Accusé d'avoir participé à la préparation du génocide au plus haut niveau, Bizimana, un ingénieur agronome de formation, se cacherait dans l'est de la République démocratique du Congo (RDC), selon plusieurs sources au TPIR. Des sources proches de l'ancien régime affirment cependant qu'il est décédé au Congo-Brazzaville.
Le troisième haut responsable encore recherché par le TPIR est le major Protais Mpiranya qui commandait la garde du président Habyarimana. Cette unité militaire d'élite a été la plus active dans les massacres. Mpiranya, longtemps membre du commandement des rebelles hutus rwandais des Forces démocratiques de libération du Rwanda (FDLR) basées en RDC, serait protégé, selon le TPIR, par de hauts responsables zimbabwéens, alors que d'autres sources le donnent pour mort.
Kabuga, Bizimana et Mpiranya sont, de l'avis du procureur du TPIR Hassan Bubacar Jallow, « de gros poissons » qui devront, s'ils sont arrêtés un jour, comparaître devant la justice internationale, en l'occurrence devant le Mécanisme des Nations unies pour les Tribunaux pénaux internationaux (MTPI) chargé des fonctions résiduelles du TPIR.
A la demande de Jallow, des « dépositions spéciales » ont été entendues par le TPIR en 2011 et 2012 dans les trois affaires pour tenter de préserver les éléments de preuve en vue d'éventuels procès ultérieurs.

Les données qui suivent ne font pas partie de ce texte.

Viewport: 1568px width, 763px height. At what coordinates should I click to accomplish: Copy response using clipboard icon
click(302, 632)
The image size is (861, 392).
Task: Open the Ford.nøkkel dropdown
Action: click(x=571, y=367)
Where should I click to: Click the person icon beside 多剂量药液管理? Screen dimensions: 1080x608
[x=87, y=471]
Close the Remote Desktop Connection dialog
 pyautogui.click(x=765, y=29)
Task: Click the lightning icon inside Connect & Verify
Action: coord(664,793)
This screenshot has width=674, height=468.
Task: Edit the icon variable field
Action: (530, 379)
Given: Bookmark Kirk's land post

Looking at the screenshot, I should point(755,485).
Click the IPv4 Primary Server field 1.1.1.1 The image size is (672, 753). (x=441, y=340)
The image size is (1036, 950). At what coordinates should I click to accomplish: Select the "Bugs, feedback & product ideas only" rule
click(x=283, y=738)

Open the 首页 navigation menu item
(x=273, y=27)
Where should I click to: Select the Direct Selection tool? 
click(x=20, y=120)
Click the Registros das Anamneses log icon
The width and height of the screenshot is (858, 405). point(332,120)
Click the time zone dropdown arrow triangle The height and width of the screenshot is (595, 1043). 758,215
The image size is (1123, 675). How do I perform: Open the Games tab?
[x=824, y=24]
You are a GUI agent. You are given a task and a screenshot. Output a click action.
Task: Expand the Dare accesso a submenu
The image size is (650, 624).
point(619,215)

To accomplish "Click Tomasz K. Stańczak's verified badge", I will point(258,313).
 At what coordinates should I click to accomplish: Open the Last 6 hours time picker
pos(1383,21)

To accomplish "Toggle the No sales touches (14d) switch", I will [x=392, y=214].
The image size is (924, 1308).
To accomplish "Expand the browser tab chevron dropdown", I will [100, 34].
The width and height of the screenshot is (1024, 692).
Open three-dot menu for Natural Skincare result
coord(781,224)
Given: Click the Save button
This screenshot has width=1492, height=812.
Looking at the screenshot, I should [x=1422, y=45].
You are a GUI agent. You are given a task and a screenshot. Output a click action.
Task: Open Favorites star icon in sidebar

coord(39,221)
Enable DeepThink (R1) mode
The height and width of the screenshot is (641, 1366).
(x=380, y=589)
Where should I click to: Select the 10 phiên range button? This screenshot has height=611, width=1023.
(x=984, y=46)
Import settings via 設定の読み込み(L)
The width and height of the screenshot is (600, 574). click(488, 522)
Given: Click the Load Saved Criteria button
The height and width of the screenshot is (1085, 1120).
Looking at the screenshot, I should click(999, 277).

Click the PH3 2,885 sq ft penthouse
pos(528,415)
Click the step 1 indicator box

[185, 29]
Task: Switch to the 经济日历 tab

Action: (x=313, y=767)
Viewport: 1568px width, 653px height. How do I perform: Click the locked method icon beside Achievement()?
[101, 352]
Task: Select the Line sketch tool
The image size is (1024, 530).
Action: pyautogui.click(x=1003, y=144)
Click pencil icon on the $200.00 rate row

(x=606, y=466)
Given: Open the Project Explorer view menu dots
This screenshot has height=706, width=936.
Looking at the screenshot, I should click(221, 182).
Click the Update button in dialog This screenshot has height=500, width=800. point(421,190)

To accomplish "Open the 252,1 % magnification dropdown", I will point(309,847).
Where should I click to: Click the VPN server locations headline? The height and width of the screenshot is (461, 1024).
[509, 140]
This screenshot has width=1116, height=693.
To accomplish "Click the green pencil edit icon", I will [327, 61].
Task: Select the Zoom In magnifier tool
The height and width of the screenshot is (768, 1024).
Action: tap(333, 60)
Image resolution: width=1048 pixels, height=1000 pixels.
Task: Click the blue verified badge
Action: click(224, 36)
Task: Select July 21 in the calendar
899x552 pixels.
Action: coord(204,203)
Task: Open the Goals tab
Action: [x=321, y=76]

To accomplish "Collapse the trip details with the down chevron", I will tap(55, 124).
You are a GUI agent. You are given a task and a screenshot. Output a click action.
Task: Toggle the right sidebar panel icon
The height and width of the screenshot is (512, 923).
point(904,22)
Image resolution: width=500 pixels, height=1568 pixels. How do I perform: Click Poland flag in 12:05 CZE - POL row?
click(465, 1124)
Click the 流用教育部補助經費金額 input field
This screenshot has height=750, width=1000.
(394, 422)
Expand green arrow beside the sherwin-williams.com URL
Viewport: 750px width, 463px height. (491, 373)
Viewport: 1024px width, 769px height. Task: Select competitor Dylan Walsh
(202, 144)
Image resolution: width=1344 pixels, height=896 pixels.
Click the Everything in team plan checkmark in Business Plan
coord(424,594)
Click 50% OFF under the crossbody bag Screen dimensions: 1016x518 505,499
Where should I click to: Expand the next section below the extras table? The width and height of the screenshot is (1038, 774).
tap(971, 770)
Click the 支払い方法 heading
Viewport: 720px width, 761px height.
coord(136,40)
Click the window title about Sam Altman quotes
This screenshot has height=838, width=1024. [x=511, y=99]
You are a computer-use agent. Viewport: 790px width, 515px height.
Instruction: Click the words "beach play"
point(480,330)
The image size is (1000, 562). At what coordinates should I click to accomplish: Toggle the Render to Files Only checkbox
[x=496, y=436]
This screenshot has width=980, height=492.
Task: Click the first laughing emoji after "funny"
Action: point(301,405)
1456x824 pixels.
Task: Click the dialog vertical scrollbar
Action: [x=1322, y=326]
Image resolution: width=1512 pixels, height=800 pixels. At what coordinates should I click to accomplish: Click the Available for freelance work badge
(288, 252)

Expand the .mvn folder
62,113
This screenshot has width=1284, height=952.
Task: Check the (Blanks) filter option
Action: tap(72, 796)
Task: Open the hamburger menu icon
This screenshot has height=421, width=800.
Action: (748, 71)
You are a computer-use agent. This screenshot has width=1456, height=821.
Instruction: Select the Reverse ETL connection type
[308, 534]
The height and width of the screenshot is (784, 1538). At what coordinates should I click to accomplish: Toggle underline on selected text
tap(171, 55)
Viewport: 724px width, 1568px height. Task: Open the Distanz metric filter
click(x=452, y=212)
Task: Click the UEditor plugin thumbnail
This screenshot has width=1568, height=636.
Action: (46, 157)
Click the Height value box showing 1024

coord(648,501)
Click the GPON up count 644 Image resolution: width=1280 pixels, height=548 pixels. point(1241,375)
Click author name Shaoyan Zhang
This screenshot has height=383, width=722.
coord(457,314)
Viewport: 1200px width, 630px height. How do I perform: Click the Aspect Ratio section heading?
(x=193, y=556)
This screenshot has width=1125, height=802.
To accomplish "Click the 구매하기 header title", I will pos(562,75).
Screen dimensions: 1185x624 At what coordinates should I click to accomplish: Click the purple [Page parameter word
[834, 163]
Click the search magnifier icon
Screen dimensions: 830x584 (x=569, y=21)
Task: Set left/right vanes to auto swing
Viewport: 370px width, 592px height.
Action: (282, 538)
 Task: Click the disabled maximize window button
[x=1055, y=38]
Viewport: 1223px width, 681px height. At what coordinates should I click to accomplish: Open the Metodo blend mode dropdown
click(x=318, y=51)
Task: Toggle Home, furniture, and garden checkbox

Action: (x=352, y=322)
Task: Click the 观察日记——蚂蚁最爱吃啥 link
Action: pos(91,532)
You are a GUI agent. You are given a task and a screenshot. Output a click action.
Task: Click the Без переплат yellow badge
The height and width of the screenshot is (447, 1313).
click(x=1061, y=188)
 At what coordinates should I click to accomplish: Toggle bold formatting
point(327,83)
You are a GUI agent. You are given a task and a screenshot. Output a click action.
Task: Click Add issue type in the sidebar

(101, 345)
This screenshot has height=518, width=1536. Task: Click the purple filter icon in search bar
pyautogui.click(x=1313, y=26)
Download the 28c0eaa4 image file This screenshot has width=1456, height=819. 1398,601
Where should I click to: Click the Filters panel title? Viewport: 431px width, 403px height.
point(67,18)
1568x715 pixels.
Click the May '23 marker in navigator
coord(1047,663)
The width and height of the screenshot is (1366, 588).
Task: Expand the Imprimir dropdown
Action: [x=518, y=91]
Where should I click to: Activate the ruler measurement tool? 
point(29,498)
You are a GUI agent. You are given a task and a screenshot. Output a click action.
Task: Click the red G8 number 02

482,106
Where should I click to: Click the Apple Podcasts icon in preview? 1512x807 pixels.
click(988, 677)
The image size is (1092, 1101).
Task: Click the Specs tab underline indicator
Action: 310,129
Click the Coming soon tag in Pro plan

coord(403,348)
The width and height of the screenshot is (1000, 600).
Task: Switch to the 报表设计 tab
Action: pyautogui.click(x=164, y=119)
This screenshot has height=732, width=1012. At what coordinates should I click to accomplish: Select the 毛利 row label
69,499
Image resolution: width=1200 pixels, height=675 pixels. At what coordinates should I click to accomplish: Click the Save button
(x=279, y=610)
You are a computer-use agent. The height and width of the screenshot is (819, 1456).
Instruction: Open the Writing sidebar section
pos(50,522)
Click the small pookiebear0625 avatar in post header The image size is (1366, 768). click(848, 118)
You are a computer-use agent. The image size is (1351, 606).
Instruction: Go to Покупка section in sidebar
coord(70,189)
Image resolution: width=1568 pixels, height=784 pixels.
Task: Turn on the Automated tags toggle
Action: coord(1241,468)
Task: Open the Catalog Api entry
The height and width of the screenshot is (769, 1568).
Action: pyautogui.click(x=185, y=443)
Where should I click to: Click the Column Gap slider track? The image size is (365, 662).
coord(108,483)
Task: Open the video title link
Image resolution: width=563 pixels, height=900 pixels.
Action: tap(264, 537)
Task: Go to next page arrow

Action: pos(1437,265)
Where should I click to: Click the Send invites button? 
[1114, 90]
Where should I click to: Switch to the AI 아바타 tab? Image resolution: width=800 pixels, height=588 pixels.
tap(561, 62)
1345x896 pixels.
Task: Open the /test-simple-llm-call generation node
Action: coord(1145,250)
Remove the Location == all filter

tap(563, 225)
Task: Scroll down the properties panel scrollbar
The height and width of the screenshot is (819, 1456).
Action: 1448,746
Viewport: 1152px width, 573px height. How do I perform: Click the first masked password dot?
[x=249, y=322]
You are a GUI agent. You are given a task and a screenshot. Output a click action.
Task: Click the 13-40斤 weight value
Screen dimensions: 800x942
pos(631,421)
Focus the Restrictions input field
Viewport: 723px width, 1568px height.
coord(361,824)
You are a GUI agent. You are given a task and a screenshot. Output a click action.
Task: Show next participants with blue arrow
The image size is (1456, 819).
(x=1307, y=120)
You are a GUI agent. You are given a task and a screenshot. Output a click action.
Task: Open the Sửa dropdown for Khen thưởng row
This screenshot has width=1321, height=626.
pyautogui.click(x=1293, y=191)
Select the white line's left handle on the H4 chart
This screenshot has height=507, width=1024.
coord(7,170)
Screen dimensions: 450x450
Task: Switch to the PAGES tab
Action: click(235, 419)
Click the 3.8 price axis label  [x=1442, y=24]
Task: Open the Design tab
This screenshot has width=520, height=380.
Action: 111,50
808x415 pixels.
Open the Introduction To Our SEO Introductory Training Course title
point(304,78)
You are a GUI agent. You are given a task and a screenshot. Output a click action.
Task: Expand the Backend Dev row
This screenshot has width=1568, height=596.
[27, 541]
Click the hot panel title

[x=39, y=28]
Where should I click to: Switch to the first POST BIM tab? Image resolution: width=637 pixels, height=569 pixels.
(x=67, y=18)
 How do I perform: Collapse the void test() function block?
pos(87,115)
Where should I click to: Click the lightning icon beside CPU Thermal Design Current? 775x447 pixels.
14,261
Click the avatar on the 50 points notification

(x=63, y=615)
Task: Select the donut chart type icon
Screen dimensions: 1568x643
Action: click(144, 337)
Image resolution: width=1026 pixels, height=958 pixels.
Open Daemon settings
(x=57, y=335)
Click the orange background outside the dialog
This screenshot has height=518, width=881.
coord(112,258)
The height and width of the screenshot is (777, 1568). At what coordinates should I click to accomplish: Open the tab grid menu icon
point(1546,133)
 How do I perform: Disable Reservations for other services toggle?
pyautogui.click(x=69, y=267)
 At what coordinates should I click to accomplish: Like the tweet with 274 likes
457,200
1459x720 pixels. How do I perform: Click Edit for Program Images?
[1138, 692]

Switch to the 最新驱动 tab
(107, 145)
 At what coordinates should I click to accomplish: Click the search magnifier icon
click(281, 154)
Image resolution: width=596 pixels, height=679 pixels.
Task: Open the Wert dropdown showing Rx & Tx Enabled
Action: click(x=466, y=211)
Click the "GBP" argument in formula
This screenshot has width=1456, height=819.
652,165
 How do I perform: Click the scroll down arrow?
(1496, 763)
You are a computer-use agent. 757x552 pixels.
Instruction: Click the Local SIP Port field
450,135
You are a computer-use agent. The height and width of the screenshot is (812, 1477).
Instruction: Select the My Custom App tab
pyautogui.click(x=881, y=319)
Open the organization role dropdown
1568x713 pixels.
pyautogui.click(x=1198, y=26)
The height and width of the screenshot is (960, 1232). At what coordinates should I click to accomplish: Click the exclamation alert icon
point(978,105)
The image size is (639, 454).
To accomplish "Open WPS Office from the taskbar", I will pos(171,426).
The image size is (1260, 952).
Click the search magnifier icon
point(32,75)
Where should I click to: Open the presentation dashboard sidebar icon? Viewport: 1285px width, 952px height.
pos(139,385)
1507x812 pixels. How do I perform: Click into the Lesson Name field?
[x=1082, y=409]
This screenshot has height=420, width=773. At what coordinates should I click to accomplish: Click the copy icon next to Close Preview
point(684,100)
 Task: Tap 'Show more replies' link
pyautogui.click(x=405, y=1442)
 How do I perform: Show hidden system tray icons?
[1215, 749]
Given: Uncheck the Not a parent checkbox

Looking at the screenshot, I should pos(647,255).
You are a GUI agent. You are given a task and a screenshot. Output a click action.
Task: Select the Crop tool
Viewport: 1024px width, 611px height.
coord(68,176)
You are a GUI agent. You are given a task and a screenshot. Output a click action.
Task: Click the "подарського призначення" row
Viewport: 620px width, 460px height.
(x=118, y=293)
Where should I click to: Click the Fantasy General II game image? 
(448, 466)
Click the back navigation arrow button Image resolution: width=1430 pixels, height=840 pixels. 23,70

Les dossiers des six autres inculpés en fuite ont été confiés à la justice rwandaise. Il s'agit du lieutenant-colonel Phénéas Munyarugarama, des anciens maires Charles Sikubwabo, Ladislas Ntaganzwa et Aloys Ndimbati, de l'ex-inspecteur de police judiciaire (IPJ) Fulgence Kayishema et d'un ancien restaurateur, Charles Ryandikayo. Les six se cacheraient en RDC, selon le TPIR. Il appartient au Rwanda, avec l'aide du MTPI, de les localiser, les faire arrêter pour enfin les juger.